Collection entries:
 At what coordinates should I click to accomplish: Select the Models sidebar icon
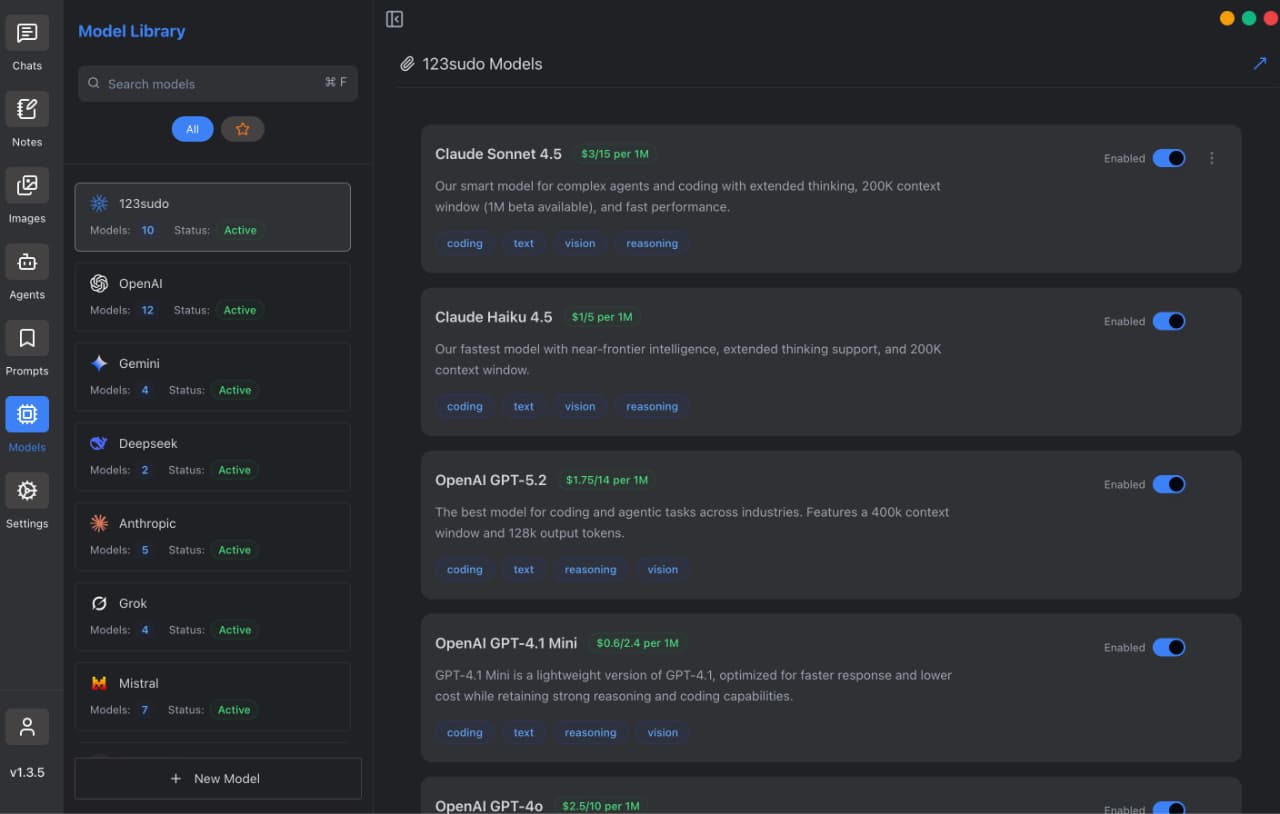[x=27, y=414]
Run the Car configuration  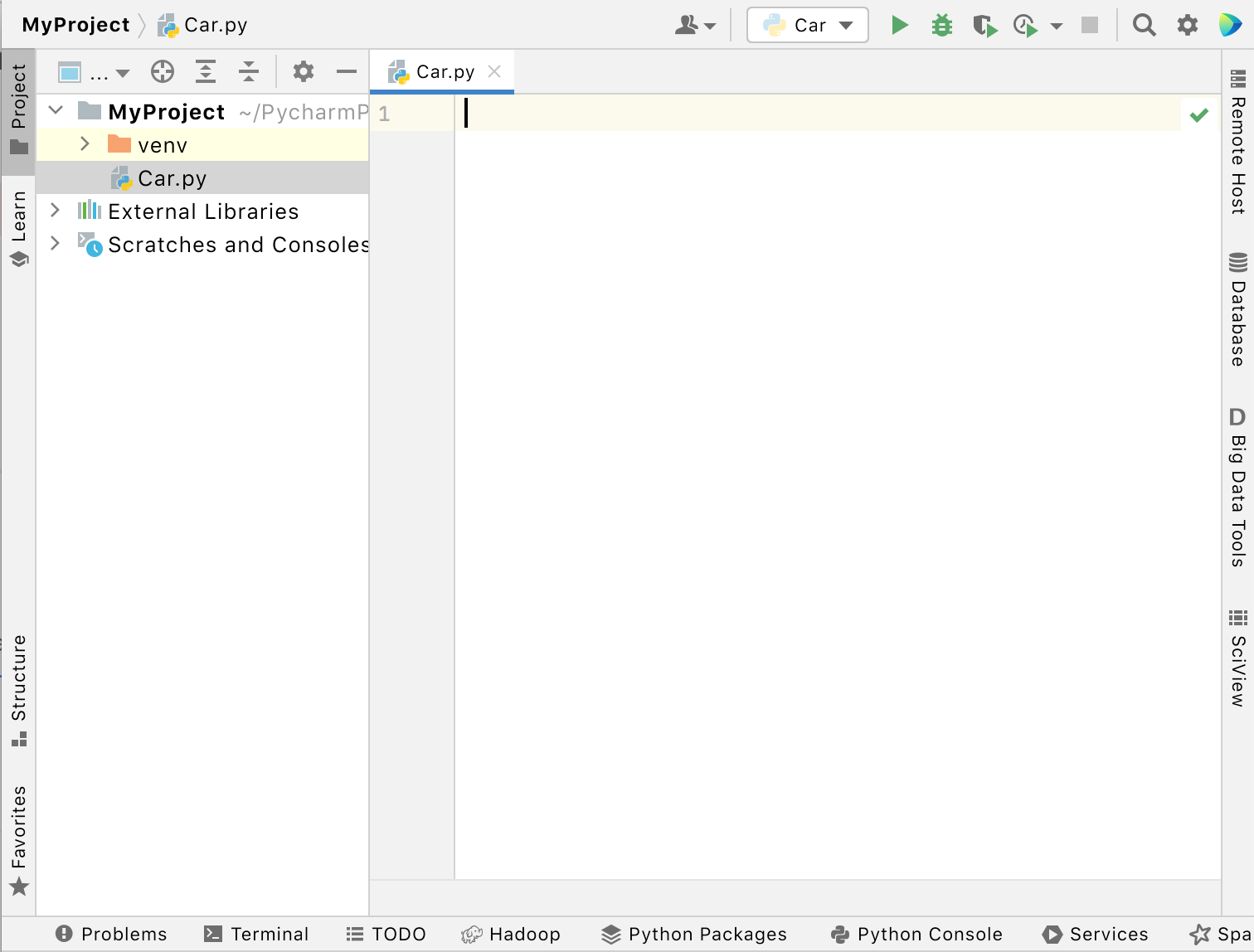click(x=900, y=25)
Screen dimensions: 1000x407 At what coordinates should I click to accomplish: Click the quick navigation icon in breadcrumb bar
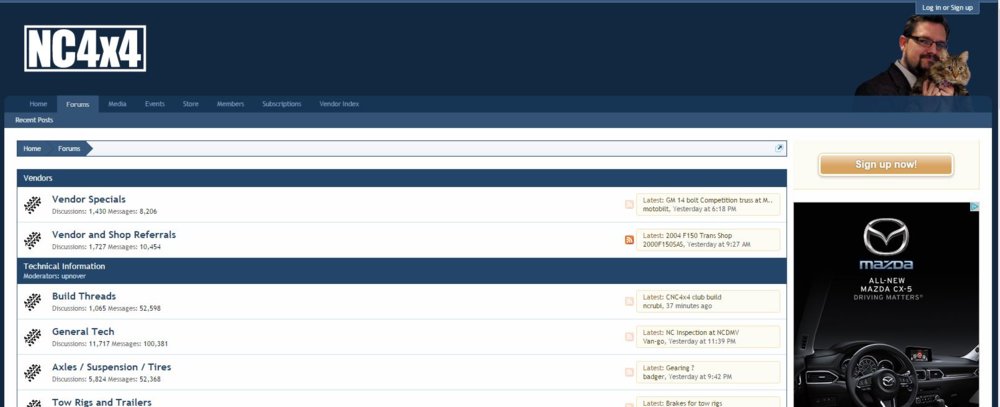tap(779, 149)
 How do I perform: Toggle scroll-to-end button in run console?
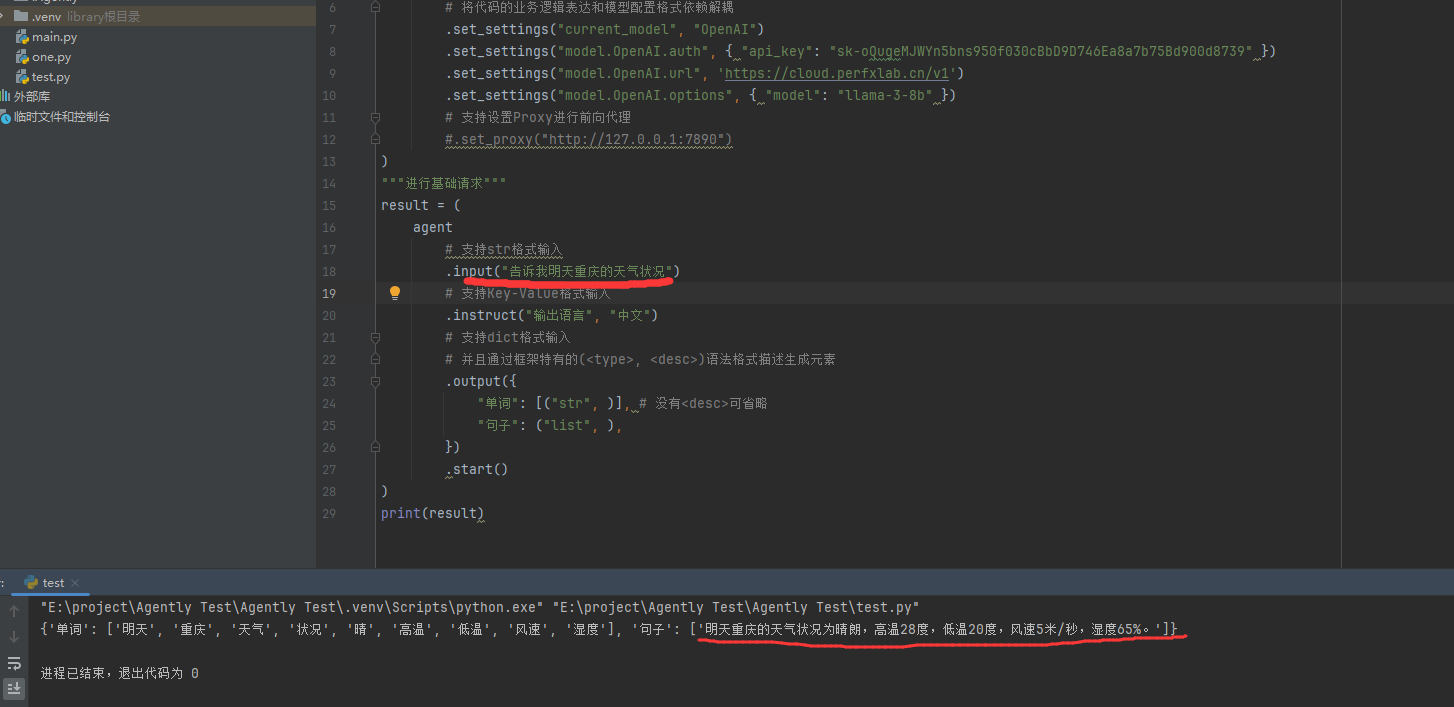(14, 688)
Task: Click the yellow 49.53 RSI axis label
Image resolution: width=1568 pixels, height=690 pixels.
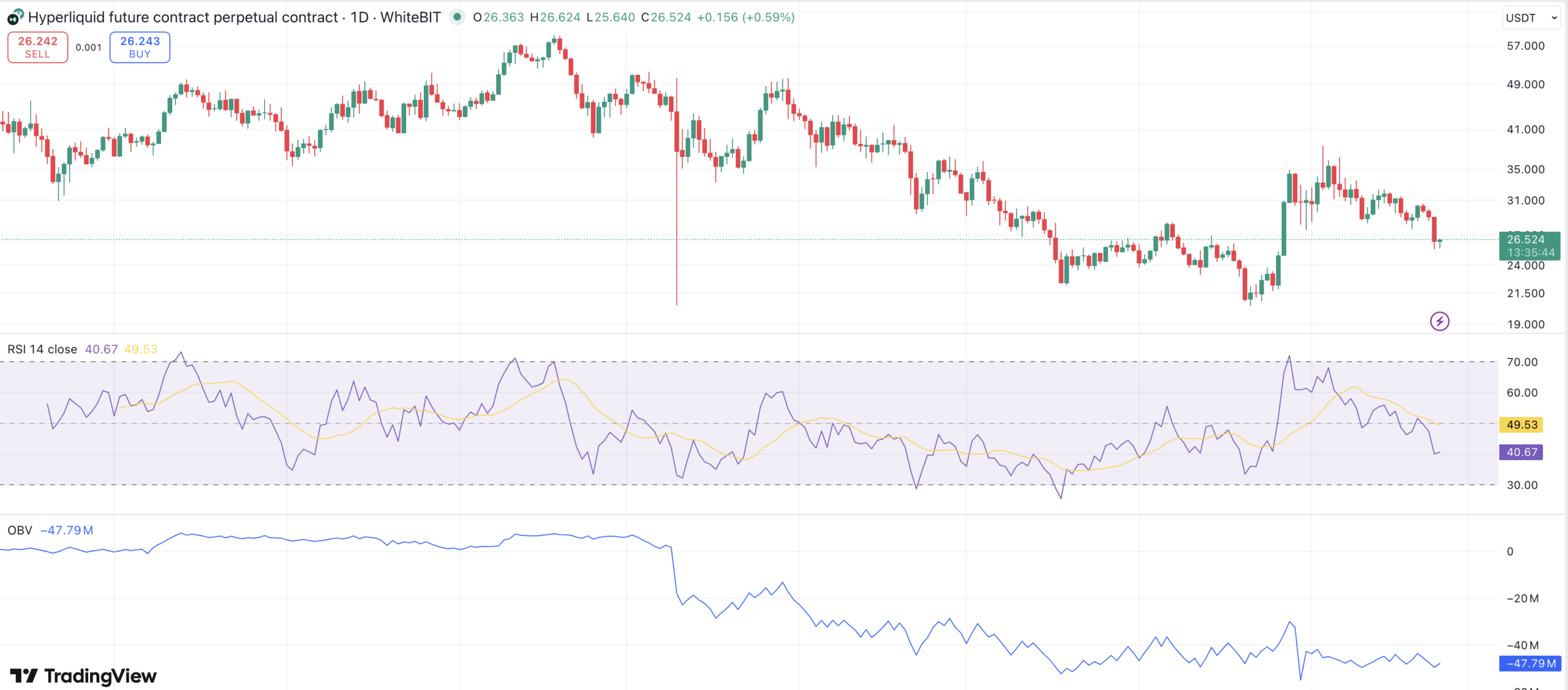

### What you will do
Please gather each line above that contains the word "accomplish".

### Task solution
 At what coordinates should I click to accomplish: Select the Models sidebar icon
Screen dimensions: 1000x407 At what coordinates should I click to accomplish: Click the quick navigation icon in breadcrumb bar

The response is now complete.